(Dataset records)

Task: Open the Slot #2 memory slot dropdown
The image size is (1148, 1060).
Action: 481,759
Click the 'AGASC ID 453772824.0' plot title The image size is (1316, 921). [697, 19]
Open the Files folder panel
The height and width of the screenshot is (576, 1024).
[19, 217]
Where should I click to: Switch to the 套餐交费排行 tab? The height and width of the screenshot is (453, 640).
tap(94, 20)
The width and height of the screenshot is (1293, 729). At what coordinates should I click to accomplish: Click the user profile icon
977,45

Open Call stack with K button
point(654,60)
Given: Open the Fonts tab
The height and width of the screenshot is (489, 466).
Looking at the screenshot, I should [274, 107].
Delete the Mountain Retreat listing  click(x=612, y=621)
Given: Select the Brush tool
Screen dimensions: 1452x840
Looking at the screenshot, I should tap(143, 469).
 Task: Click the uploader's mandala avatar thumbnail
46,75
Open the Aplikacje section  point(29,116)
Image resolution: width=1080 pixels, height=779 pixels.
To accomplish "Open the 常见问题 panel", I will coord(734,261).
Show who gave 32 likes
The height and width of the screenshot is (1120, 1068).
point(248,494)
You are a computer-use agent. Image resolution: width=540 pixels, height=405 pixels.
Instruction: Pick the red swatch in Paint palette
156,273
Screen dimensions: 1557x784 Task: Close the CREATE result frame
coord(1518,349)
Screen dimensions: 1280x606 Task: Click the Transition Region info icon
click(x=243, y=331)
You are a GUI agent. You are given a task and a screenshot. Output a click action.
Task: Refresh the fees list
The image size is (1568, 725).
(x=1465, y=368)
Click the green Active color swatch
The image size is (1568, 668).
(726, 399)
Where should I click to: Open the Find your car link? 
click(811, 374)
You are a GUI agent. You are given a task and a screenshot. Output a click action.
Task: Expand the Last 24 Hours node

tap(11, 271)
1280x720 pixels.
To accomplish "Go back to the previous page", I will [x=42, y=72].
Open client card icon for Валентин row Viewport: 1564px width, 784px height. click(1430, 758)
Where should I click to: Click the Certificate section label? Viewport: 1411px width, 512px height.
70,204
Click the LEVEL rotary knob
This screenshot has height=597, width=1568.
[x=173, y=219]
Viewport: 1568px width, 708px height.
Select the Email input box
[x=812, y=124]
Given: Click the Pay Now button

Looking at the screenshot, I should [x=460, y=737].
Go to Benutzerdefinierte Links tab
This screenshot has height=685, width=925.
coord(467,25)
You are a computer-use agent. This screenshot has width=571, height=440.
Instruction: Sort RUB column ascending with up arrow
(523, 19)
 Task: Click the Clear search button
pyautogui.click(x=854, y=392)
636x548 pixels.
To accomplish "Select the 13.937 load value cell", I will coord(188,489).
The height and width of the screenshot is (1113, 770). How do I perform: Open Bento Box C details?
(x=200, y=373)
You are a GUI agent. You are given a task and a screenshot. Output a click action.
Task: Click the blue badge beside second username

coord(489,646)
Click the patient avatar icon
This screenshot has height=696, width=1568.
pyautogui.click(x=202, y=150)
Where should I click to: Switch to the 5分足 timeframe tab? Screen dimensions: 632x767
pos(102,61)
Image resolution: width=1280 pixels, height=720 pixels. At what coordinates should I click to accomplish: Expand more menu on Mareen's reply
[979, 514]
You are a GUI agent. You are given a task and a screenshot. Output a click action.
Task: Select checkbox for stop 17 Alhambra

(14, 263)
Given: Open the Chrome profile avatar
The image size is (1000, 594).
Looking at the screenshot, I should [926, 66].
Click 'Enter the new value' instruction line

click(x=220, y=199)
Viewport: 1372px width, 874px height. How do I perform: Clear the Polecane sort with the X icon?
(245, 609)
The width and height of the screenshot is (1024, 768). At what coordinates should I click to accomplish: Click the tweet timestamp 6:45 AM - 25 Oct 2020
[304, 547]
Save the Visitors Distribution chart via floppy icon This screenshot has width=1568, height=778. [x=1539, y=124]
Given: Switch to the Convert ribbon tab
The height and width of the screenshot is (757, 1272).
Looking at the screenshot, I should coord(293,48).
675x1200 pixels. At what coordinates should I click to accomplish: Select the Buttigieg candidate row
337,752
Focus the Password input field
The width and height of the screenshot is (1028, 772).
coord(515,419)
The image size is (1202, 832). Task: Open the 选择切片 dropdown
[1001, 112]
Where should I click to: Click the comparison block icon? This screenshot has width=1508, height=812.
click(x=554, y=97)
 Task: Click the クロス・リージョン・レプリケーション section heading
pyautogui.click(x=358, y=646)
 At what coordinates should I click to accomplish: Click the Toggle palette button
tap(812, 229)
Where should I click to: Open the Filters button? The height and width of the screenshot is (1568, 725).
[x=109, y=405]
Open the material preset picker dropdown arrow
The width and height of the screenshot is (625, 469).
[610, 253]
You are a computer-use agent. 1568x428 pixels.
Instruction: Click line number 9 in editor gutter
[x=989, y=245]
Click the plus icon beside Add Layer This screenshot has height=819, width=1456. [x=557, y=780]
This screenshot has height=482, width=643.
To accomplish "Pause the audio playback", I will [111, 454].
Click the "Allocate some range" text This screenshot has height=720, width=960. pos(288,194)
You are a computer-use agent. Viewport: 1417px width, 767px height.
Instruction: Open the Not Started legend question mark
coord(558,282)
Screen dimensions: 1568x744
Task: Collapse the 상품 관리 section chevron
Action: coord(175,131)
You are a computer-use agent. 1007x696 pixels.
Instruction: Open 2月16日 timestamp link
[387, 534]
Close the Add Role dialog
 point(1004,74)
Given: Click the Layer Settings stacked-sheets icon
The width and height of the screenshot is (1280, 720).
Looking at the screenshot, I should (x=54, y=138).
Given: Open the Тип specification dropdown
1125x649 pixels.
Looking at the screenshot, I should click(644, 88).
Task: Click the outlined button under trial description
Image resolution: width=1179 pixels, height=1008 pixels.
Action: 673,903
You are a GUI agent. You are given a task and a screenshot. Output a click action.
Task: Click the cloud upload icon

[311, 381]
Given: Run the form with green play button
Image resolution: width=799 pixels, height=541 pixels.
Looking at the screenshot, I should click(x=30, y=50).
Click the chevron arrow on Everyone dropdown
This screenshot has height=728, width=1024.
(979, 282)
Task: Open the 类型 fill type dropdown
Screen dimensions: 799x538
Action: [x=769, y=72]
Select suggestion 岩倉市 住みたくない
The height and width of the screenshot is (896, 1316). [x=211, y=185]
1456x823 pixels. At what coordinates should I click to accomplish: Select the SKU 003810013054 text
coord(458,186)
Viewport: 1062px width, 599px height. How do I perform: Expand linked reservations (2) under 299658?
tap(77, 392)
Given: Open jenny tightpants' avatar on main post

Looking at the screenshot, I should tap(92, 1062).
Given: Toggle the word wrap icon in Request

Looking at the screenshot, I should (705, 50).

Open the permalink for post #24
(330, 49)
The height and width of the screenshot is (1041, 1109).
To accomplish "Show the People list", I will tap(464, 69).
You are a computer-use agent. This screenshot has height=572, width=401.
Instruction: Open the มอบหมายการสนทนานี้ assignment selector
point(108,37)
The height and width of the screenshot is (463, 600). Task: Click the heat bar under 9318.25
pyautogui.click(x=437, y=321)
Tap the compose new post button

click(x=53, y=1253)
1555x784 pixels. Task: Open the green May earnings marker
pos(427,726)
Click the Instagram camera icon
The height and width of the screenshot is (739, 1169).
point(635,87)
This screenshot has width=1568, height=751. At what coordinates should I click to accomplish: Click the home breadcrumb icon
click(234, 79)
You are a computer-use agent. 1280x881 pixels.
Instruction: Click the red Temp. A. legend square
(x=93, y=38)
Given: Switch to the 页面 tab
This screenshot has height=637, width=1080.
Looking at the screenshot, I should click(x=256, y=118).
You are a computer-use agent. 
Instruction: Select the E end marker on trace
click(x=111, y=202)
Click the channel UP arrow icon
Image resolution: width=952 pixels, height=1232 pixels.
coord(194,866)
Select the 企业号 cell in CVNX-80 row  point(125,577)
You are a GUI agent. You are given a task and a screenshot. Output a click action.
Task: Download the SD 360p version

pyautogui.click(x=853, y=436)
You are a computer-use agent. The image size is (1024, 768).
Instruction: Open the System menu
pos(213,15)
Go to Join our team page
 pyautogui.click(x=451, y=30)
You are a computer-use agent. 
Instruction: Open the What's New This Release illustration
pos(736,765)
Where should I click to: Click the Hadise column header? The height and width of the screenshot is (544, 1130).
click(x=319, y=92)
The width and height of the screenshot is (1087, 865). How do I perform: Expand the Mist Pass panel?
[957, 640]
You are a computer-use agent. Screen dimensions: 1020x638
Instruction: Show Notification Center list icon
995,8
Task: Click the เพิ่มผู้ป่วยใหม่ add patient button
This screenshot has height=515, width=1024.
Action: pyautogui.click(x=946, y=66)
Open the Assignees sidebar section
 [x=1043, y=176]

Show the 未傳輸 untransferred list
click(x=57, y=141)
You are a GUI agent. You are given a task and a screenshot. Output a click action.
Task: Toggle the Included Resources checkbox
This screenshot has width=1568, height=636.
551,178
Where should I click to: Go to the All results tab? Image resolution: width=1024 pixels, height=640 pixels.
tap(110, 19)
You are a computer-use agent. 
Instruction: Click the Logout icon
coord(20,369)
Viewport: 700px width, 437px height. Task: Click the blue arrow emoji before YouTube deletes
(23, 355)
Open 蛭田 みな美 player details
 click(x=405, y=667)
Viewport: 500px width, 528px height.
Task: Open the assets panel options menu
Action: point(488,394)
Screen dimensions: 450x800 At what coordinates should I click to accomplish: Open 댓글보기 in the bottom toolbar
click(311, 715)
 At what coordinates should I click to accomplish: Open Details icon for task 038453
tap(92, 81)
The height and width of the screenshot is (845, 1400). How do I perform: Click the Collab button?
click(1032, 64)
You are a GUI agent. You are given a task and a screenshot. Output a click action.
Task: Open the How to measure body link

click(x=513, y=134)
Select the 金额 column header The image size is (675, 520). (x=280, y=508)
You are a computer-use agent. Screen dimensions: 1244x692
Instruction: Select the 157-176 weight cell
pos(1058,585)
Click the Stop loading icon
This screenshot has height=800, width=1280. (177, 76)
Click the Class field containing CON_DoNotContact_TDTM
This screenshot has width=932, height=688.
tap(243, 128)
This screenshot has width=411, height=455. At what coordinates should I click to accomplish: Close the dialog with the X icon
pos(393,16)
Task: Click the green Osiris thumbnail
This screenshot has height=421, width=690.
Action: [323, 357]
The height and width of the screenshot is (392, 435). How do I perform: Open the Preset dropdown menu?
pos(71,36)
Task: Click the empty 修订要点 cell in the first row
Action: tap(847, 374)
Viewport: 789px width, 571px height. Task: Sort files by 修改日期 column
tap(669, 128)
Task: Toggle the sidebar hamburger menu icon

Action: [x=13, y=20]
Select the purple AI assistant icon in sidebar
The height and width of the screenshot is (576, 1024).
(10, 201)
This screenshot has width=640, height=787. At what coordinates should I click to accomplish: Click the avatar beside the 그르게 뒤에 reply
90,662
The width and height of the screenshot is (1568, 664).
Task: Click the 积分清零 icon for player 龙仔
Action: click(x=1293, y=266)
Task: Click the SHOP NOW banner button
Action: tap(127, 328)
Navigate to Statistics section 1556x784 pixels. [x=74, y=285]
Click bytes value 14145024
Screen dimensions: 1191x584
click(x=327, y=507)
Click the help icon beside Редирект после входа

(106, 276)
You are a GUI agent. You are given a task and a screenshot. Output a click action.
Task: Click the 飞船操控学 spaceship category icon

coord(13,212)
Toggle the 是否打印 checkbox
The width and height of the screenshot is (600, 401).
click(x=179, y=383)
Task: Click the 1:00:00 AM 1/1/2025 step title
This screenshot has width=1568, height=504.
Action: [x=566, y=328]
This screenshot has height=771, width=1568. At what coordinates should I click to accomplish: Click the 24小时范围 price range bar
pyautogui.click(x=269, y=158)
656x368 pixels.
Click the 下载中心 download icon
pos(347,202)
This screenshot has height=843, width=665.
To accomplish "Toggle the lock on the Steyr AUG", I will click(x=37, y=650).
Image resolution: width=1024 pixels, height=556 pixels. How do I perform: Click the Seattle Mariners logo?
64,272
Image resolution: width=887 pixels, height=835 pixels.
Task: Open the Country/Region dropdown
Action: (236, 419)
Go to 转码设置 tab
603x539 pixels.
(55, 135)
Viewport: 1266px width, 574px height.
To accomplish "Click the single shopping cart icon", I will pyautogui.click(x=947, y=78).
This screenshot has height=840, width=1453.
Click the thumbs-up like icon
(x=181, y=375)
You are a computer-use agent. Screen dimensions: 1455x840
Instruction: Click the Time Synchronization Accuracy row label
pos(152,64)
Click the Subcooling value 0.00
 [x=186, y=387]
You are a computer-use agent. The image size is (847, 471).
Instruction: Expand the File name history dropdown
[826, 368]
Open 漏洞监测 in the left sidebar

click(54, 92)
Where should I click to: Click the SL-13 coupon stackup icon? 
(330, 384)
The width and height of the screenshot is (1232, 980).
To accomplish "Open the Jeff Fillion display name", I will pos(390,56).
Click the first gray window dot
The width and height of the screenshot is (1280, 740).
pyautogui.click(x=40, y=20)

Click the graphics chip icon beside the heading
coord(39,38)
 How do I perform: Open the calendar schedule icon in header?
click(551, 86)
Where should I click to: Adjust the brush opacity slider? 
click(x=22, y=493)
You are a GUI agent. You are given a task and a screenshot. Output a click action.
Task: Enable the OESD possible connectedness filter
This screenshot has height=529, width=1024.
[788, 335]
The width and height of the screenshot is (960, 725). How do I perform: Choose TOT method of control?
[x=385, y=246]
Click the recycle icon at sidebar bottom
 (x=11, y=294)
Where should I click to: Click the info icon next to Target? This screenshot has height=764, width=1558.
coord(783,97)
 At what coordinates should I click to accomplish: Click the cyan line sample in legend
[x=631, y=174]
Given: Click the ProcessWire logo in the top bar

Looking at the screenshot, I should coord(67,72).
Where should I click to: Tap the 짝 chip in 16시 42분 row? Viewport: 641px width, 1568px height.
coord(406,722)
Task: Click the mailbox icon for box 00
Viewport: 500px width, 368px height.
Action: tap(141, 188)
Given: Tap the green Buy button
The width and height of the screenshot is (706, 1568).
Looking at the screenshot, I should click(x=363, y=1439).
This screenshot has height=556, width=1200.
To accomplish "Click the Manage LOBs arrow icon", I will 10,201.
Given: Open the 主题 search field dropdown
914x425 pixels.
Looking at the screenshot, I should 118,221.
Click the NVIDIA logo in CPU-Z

Work required:
Print again the lines of the entries above that fall between the line holding "Screen dimensions: 1280x606" and the line holding "has width=571, height=440.", inclusive, exactly as they stand.

Task solution:
Screen dimensions: 1280x606 Task: Click the Transition Region info icon
click(x=243, y=331)
You are a GUI agent. You are given a task and a screenshot. Output a click action.
Task: Refresh the fees list
The image size is (1568, 725).
(x=1465, y=368)
Click the green Active color swatch
The image size is (1568, 668).
(726, 399)
Where should I click to: Open the Find your car link? 
click(811, 374)
You are a GUI agent. You are given a task and a screenshot. Output a click action.
Task: Expand the Last 24 Hours node

tap(11, 271)
1280x720 pixels.
To accomplish "Go back to the previous page", I will [x=42, y=72].
Open client card icon for Валентин row Viewport: 1564px width, 784px height. click(1430, 758)
Where should I click to: Click the Certificate section label? Viewport: 1411px width, 512px height.
70,204
Click the LEVEL rotary knob
This screenshot has height=597, width=1568.
[x=173, y=219]
Viewport: 1568px width, 708px height.
Select the Email input box
[x=812, y=124]
Given: Click the Pay Now button

Looking at the screenshot, I should [x=460, y=737].
Go to Benutzerdefinierte Links tab
This screenshot has height=685, width=925.
coord(467,25)
You are a computer-use agent. This screenshot has width=571, height=440.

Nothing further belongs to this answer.